On the holiest holiday for the world’s 1.3 billion Catholics and the second under the shadow of the coronavirus crisis, the Pope focused his message on the world’s most vulnerable – the sick, migrants, people facing economic hardship, and those living in war zones like Syria, Yemen and Libya.

“The pandemic is still spreading, while the social and economic crisis remains severe, especially for the poor,” the 84-year-old Argentine said, speaking to a congregation of only around 100 people inside the vast St. Peter’s Basilica.

“Vaccines are an essential tool in this fight,” he said, calling on the international community to overcome delays in distributing vaccines, “especially in the poorest countries”.

READ ALSO: Children lead the way in Italy’s reduced Good Friday service

Francis, who has focused on the plight of vulnerable groups since becoming pope in 2013, had already warned rich nations against vaccine hoarding in an address to the UN General Assembly in September.

The pope said it was “scandalous” that armed conflicts around the world had not ceased. He called for an end to the war in Syria, “where millions of people are presently living in inhumane conditions”, and in Yemen “whose situation has met with a deafening and scandalous silence”.

A deserted St. Peter’s Square in The Vatican, after the Pope’s Easter Mass and Urbi et Orbi blessing during the Covid-19 coronavirus pandemic. (Photo by Filippo MONTEFORTE / AFP)

He also expressed his closeness to Myanmar’s youth – “committed to supporting democracy” – called for dialogue between Israelis and Palestinians, and urged an end to violence in Africa, citing Nigeria, the Sahel, Northern Ethiopia’s Tigray region and Cabo Delgado in Mozambique.

“There are still too many wars and too much violence in the world,” Francis said, adding that April 4th marked an awareness day against landmines, “insidious and horrible devices”.

An Easter message in Lockdown before a key month in Italy

The Pope’s Easter “Urbi et Orbi” (To the city and the world) message in the Vatican came as 60 million Italians spent the Easter holiday under lockdown.

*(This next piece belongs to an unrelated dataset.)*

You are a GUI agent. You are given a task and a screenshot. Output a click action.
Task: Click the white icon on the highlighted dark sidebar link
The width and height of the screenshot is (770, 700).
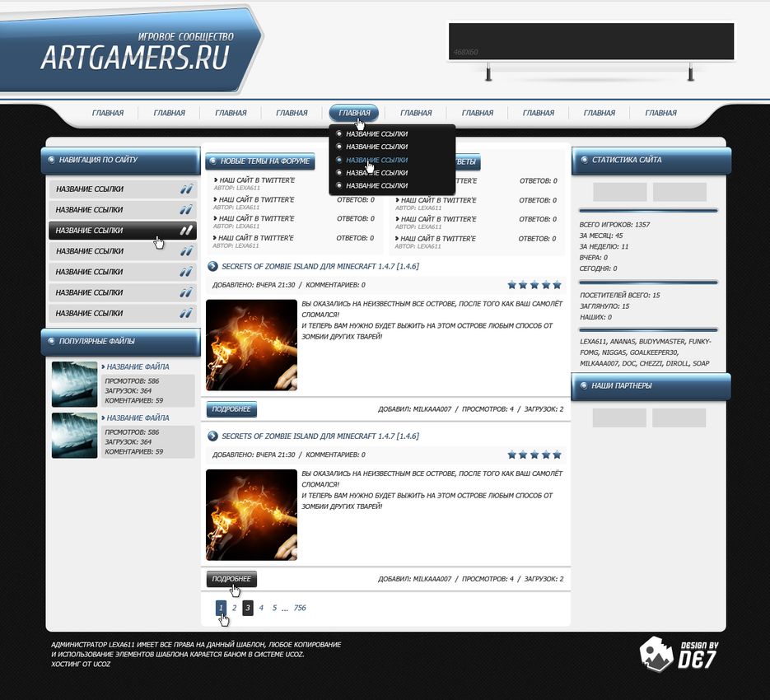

The whole of Italy, the first country in Europe to have been hit by the coronavirus, has been declared a high-risk “red zone” from Saturday through Monday, with restrictions on movement and restaurants closed along with non-essential retail.

READ ALSO: Covid-19: What can you do this Easter in lockdown Italy?

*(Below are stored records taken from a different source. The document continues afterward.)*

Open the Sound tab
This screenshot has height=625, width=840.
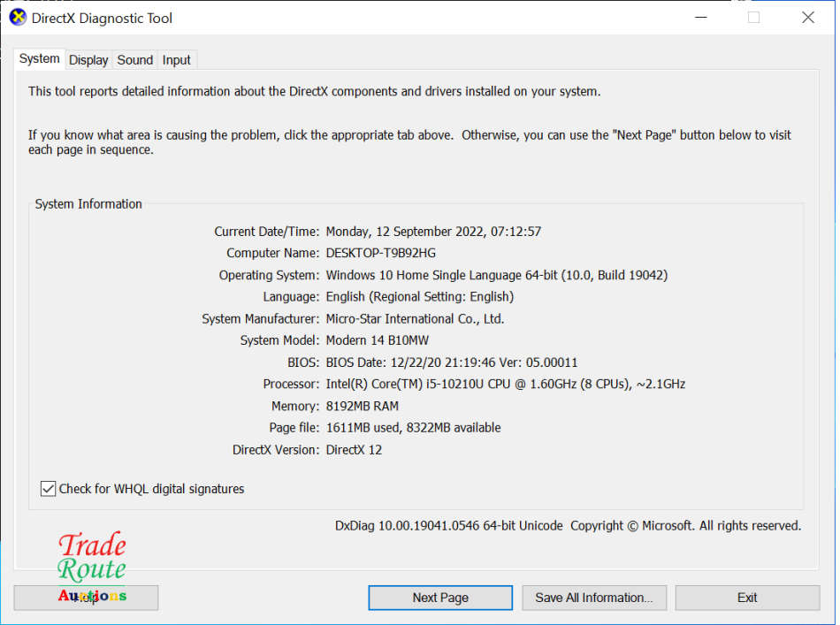click(134, 60)
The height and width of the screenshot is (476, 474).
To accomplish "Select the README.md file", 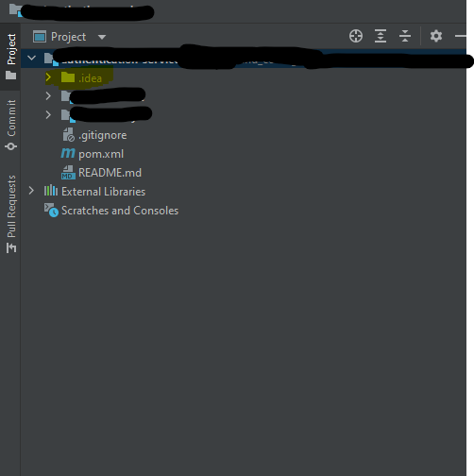I will point(101,173).
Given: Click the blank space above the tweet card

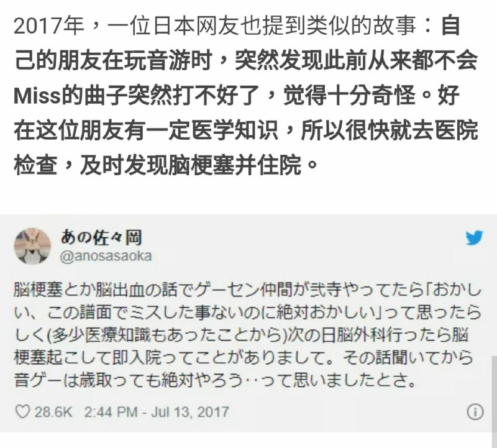Looking at the screenshot, I should (249, 196).
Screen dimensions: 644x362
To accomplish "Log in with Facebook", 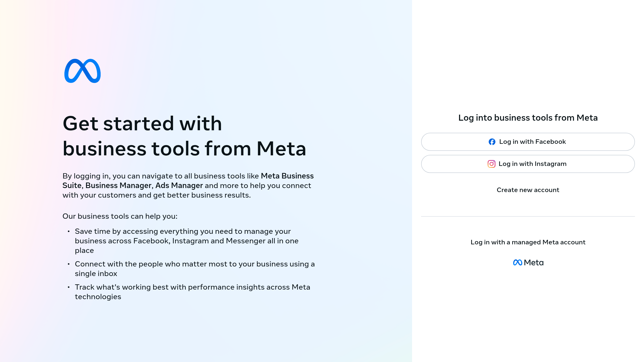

Despite the gloom, there have been hopeful signs that vaccinations are gaining pace in Italy, while infection rates dipped in late March – although emergency rooms remain under enormous strain.

April is set to be a crucial month for Italy’s vaccine rollout, with authorities hoping to administer 300,000 doses per day within two weeks, according to the country’s coronavirus commissioner, General Francesco Paolo Figliuolo.

Three regions, including that of Veneto, which includes Venice, are also preparing to slightly loosen their anti-coronavirus rules from Tuesday onwards, passing from the most restrictive “red” zone to “orange”.